*Requirement*
The records below are to be reproduced word for word.

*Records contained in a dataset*
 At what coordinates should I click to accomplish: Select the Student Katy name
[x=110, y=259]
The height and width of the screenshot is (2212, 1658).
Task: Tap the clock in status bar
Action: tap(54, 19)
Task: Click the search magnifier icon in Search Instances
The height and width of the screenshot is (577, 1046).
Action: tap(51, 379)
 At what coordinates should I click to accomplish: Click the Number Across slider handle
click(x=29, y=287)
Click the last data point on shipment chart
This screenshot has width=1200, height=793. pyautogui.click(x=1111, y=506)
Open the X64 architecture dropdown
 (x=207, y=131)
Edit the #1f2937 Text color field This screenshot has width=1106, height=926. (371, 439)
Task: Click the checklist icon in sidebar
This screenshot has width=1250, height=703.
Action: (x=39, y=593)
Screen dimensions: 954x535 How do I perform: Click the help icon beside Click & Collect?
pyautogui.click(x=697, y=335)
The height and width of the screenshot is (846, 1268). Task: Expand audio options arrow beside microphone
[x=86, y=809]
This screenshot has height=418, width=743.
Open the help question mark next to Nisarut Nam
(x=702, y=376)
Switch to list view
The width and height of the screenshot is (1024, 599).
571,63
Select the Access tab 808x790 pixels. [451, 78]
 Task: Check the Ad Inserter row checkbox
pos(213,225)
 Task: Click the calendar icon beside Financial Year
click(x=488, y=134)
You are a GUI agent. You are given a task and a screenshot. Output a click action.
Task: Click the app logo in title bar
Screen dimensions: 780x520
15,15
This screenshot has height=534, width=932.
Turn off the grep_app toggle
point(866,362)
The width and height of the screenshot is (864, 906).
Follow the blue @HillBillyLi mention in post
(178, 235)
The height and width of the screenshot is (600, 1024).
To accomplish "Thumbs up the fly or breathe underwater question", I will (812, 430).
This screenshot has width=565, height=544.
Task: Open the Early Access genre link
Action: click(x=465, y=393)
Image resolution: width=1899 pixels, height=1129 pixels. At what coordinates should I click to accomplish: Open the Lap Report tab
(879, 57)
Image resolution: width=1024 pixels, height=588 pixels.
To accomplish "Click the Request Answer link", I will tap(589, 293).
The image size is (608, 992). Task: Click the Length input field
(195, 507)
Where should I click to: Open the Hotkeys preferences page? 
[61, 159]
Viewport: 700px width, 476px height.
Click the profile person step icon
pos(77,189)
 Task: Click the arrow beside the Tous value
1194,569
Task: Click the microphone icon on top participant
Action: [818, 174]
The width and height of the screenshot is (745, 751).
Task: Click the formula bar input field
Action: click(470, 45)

*Answer space*
 At what coordinates should I click to accomplish: Select the Student Katy name
[x=110, y=259]
The height and width of the screenshot is (2212, 1658).
Task: Tap the clock in status bar
Action: tap(54, 19)
Task: Click the search magnifier icon in Search Instances
The height and width of the screenshot is (577, 1046).
Action: tap(51, 379)
 At what coordinates should I click to accomplish: Click the Number Across slider handle
click(x=29, y=287)
Click the last data point on shipment chart
This screenshot has width=1200, height=793. pyautogui.click(x=1111, y=506)
Open the X64 architecture dropdown
 (x=207, y=131)
Edit the #1f2937 Text color field This screenshot has width=1106, height=926. (371, 439)
Task: Click the checklist icon in sidebar
This screenshot has width=1250, height=703.
Action: (x=39, y=593)
Screen dimensions: 954x535 How do I perform: Click the help icon beside Click & Collect?
pyautogui.click(x=697, y=335)
The height and width of the screenshot is (846, 1268). Task: Expand audio options arrow beside microphone
[x=86, y=809]
This screenshot has height=418, width=743.
Open the help question mark next to Nisarut Nam
(x=702, y=376)
Switch to list view
The width and height of the screenshot is (1024, 599).
571,63
Select the Access tab 808x790 pixels. [451, 78]
 Task: Check the Ad Inserter row checkbox
pos(213,225)
 Task: Click the calendar icon beside Financial Year
click(x=488, y=134)
You are a GUI agent. You are given a task and a screenshot. Output a click action.
Task: Click the app logo in title bar
Screen dimensions: 780x520
15,15
This screenshot has height=534, width=932.
Turn off the grep_app toggle
point(866,362)
The width and height of the screenshot is (864, 906).
Follow the blue @HillBillyLi mention in post
(178, 235)
The height and width of the screenshot is (600, 1024).
To accomplish "Thumbs up the fly or breathe underwater question", I will (812, 430).
This screenshot has width=565, height=544.
Task: Open the Early Access genre link
Action: click(x=465, y=393)
Image resolution: width=1899 pixels, height=1129 pixels. At what coordinates should I click to accomplish: Open the Lap Report tab
(879, 57)
Image resolution: width=1024 pixels, height=588 pixels.
To accomplish "Click the Request Answer link", I will tap(589, 293).
The image size is (608, 992). Task: Click the Length input field
(195, 507)
Where should I click to: Open the Hotkeys preferences page? 
[61, 159]
Viewport: 700px width, 476px height.
Click the profile person step icon
pos(77,189)
 Task: Click the arrow beside the Tous value
1194,569
Task: Click the microphone icon on top participant
Action: [818, 174]
The width and height of the screenshot is (745, 751).
Task: Click the formula bar input field
Action: click(470, 45)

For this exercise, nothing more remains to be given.